Had lunch with Alan Rubin yesterday. He’s auditioning for a part in Cabaret, another Ovation West production. You might recall he was in “Funny Girl” which Kate and I saw last fall. He’s taken to retirement by becoming a performer. Taking voice lessons, learning music theory, and this year becoming President of the Ovation West board. He and I were teaching the religious school class until I had to quit due to too much stuff going on at home. A good friend.
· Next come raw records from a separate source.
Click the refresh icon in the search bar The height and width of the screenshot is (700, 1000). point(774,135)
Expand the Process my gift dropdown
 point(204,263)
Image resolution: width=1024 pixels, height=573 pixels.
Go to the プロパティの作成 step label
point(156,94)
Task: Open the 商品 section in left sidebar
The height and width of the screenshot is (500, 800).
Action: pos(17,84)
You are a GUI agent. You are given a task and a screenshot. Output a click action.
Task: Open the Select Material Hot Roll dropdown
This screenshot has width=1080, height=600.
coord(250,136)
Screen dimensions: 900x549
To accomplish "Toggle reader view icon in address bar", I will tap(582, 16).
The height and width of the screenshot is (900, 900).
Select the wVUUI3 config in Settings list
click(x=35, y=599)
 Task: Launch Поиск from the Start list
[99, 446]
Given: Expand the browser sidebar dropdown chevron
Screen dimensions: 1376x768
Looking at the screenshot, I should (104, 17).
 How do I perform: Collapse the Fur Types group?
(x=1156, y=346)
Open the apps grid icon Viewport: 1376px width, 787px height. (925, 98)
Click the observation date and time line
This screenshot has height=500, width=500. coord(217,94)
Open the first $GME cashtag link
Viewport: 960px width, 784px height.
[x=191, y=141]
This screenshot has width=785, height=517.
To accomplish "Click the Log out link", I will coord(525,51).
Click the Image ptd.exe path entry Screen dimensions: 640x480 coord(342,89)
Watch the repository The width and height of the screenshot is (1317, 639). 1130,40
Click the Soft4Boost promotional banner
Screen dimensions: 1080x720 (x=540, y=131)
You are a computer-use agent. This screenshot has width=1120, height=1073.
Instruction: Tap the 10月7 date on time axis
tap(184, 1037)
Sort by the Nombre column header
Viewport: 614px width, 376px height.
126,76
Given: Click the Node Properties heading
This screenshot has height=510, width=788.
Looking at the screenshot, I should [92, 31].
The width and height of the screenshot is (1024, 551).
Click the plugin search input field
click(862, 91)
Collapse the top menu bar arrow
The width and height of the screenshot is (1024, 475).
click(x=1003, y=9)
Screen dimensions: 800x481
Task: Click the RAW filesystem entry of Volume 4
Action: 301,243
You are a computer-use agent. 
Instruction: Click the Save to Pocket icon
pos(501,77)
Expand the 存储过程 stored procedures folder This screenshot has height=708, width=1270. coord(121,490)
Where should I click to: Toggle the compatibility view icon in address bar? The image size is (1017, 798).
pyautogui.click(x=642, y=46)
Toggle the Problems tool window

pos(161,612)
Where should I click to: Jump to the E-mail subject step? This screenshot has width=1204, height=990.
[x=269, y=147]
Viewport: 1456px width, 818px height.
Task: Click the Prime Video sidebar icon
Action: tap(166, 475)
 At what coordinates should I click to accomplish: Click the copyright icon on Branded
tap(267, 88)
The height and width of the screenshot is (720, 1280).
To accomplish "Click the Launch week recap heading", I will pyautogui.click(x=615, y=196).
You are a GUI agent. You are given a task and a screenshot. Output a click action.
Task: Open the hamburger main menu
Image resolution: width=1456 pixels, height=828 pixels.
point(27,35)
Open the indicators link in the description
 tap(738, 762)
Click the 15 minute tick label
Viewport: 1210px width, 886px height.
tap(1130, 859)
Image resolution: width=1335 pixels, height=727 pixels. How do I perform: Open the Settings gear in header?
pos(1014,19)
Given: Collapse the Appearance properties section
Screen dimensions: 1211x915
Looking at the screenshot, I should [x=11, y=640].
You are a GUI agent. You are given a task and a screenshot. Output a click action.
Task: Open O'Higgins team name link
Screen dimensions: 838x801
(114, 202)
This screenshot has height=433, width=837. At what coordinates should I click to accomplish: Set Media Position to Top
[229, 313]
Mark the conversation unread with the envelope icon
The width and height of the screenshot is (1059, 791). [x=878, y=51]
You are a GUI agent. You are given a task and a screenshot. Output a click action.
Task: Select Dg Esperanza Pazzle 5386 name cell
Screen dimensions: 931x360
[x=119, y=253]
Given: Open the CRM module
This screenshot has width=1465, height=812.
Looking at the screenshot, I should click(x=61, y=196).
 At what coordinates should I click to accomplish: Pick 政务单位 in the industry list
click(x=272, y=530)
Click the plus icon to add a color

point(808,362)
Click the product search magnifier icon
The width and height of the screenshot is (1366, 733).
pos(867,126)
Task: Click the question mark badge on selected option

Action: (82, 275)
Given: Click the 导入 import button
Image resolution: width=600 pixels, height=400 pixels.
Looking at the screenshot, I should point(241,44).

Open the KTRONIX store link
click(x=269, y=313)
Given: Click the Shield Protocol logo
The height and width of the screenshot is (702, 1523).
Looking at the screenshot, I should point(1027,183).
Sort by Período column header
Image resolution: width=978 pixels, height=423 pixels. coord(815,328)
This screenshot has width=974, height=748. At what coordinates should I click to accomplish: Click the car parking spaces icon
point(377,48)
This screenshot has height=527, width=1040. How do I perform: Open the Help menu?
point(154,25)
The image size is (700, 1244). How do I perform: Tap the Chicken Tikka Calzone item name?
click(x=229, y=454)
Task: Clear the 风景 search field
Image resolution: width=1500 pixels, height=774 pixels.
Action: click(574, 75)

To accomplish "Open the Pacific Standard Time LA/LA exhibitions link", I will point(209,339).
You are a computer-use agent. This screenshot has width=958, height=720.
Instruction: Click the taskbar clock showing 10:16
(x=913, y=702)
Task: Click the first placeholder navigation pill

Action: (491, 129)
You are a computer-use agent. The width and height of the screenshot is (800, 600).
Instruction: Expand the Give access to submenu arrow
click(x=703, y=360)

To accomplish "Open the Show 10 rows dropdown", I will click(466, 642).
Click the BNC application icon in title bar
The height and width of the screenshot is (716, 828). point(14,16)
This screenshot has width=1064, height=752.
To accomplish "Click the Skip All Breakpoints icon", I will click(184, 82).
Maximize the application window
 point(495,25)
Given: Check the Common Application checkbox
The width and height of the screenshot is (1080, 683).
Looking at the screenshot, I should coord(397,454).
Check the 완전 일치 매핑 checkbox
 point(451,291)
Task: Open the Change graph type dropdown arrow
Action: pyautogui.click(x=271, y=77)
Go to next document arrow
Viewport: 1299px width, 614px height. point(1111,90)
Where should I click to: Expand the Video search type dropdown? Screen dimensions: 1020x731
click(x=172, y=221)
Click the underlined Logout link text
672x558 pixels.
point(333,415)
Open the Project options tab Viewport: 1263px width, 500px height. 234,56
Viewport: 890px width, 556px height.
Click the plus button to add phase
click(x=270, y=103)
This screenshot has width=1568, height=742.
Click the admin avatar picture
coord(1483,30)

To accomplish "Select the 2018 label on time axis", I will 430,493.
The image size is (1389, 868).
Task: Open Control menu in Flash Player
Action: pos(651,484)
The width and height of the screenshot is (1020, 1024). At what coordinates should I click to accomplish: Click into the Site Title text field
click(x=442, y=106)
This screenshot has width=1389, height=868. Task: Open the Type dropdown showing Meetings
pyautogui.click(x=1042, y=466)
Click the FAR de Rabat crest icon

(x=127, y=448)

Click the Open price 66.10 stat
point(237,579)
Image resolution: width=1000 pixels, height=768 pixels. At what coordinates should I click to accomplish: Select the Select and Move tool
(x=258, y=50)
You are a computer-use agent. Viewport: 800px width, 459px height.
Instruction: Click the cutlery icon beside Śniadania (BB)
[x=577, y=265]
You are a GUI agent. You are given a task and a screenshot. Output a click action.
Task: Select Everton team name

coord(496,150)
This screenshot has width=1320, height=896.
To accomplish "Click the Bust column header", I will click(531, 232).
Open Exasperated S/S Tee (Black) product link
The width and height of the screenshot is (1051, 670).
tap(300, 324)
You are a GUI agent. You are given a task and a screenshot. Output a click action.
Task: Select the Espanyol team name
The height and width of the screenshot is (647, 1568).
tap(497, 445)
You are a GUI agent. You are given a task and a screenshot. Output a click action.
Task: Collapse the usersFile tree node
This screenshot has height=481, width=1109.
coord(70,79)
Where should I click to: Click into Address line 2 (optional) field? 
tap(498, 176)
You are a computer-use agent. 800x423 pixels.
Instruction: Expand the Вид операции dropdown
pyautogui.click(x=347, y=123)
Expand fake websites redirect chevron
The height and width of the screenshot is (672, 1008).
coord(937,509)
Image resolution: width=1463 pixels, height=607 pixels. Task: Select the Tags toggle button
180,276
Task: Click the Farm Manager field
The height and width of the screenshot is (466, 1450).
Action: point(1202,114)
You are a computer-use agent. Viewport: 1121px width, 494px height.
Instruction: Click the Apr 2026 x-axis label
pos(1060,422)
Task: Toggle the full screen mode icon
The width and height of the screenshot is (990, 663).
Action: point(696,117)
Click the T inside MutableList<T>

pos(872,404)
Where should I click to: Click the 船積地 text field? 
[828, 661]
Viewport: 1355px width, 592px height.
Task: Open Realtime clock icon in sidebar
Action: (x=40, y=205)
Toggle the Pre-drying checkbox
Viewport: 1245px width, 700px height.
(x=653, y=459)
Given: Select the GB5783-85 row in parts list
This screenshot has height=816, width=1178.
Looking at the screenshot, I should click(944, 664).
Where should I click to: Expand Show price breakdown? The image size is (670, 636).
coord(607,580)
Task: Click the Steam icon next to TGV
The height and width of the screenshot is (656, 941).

John came by and fixed my john. Apparently I blew the seal plunging out a clog. Geez. Water under pressure is powerful. Just ask all those folks in Nebraska. Interesting article about the one guy who manages all the Army Corps of Engineers dams on the Missouri River. He chooses whether to let dams fail or send more water downstream to already flooded farms and towns. Another one the next day wrote about the 25 states under risk for extreme flooding as this winter’s cold begins to loosen, melt snow and ice. When a severe winter like this last one thaws, if it comes too soon, the water hits frozen land. No buffer in the land, just like flooding a parking lot.
Walking and Hiking in Bear Country Your neighborhood is bear country, too!
Up here getting a tradesperson out to the house, really tradesmen since I’ve not yet encountered a female plumber, electrician, handyman (though I’m sure they exist somewhere), often depends on a personal relationship. Herb, of H2O plumbing, ignored my phone message. He didn’t remember that I was the guy who lived in Andover when he lived in Nowthen. When I got him on the phone, he remembered and got a guy over here in two hours. Like living in a small town.
The mountain way. Had to take the garbage and recycling bins back inside the garage. The bears are awake. Bears can smell food, the Colorado Dept. of Natural Resources says, from five miles away. I still don’t let the dogs out at dawn or dusk because of mountain lion predation. All the critters are hungry as the snow melts, food’s been a scarce resource for a while now, just like every winter.
Another interesting part of the mountain way, driving up here. Roads in the mountains, except for I-70 are neither straight nor multiple lanes. Hwy 285, a divided four lane now past Conifer, devolves into a curvy up and down two lane (with the occasional passing lane) as it heads toward Bailey and Park County. The rest are two lane, no passing, winding. No sight lines beyond the next curve up and down.
It took a while to learn, but there is a code. Leave the person in front of you a healthy distance since deer or elk might be standing in the road around the next bend. Don’t go too fast or too slow. Stay alert. If somethings ahead, either wildlife or Jeffco sheriff’s deputies, blink your lights at oncoming traffic. This confused me at first since it was the signal you had left your lights on back in the old days before car lights turned off by themselves.
Two sorts of drivers violate this unspoken code. The first, most of us grant license, are tourists. We have two spots on Black Mountain Drive/Brook Forest Drive (same road), Upper and Lower Maxwell Creek, that draw crowds from the Denver area each nice day. There are also folks staying in Evergreen in one of the many cabins or motels who wander out of town for a drive in the mountains. Many of these drivers brake at every curve, even going uphill, which is silly since the mountain will brake for you if you let up on the gas.
Guanella Pass, 2015
The second type are residents who have to get down the mountain thirty seconds faster than you do. They’re the ones who’ll put you in danger. I haven’t seen it, but others write of people who pass them. Passing on these roads is like spinning a roulette wheel with your life and somebody else’s. Others will crowd up on your bumper. As if that changes the physical reality we both face. Flick their lights in your mirror. You know.
Mostly driving here is sedate since the roads don’t really offer a safe alternative. I like that since it gives me a chance to savor the rocks, the trees, the peaks and valleys while moving at a speed safe enough even if I encounter a bouncy young fawn or calf or a whole herd of elk.